Passage to read:
━━━━━━

The numbers of patients who underwent a postoperative follow-up DUS study after 6 and 12 months were 37 (48 limbs, 100%) and 19 patients (23 limbs, 62.2%), respectively.
In all treated limbs, there was neither neovascularization at the SFJ and saphenopopliteal junction (SPJ) nor recanalization of the treated GSV and SSV.
The postoperative VCSS and AVVQ were significantly improved at 6 and 12 months after surgery compared with the preoperative scores (p<0.01) (Fig. 1 and 2).
The postoperative VCSS and AVVSS were assessed according to the treatment (Table 1). The preoperative VCSS and AVVQ were not statistically different between the two treatment groups. The postoperative VCSS and AVVQ significantly decreased after a procedure, irrespective of the type of treatment, compared with the preoperative VCSS and AVVQ (p<0.01).

━━━━━━

Material provided:

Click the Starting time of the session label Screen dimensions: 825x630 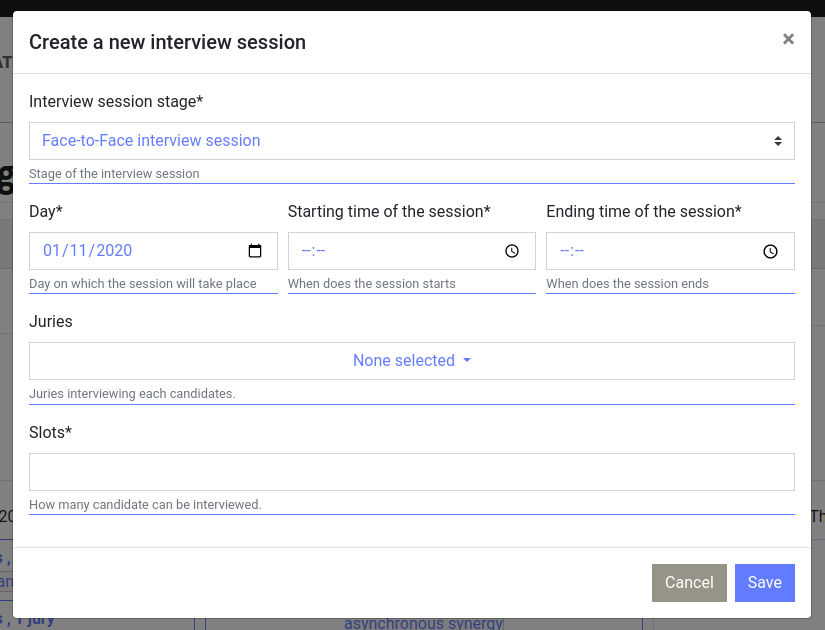pyautogui.click(x=388, y=211)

━━━━━━

Assignment 1: List every vein or venous junction named in the passage on postoperative follow-up, using the text's terms.
Assignment 2: According to the passage on postoperative follow-up, how many patients underwent a follow-up DUS study after 12 months?
Assignment 3: Render this sentence from the passage on postoperative follow-up in Spanish: "The preoperative VCSS and AVVQ were not statistically different between the two treatment groups."
The lines have no connection to the passage on postoperative follow-up.

Expected output 1: SFJ, saphenopopliteal junction (SPJ), GSV, SSV

Expected output 2: 19 patients (23 limbs, 62.2%)

Expected output 3: Los VCSS y AVVQ preoperatorios no fueron estadísticamente diferentes entre los dos grupos de tratamiento.